(DATA RECORDS Opens)

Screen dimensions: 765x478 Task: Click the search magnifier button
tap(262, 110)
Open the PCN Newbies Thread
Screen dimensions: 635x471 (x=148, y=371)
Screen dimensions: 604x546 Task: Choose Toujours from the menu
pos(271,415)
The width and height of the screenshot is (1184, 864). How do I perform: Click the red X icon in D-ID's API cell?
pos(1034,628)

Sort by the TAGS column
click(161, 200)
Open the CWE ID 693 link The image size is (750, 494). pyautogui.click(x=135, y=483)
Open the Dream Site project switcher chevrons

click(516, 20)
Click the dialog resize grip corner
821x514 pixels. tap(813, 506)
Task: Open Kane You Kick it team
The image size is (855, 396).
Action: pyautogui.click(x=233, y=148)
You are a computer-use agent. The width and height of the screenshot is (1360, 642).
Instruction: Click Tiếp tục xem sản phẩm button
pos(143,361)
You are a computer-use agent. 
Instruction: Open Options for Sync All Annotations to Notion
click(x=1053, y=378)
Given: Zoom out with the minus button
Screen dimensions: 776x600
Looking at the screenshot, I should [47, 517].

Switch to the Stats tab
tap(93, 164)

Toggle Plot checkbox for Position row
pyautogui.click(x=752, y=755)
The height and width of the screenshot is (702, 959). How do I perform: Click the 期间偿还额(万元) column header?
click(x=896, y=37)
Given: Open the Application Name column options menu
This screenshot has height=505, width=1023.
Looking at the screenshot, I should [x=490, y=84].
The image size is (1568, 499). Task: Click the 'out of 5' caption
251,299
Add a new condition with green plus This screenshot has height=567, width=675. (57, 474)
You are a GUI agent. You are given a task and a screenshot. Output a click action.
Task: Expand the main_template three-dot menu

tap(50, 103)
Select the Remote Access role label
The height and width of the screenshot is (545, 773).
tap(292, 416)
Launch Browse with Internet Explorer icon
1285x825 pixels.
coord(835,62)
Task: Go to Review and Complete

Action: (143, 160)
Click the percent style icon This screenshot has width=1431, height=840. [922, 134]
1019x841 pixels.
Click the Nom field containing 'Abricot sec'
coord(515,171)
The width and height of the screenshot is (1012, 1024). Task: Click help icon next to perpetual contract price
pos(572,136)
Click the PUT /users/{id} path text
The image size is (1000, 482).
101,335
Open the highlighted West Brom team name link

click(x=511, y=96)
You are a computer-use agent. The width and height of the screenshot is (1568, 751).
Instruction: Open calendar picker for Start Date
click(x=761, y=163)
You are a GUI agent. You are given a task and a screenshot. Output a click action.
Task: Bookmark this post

(DATA RECORDS Closes)

The answer must be every line from the entries above that holds the string "computer".

EXERCISE OUTPUT:
You are a computer-use agent. The width and height of the screenshot is (1360, 642).
You are a computer-use agent. 
You are a computer-use agent. The width and height of the screenshot is (1568, 751).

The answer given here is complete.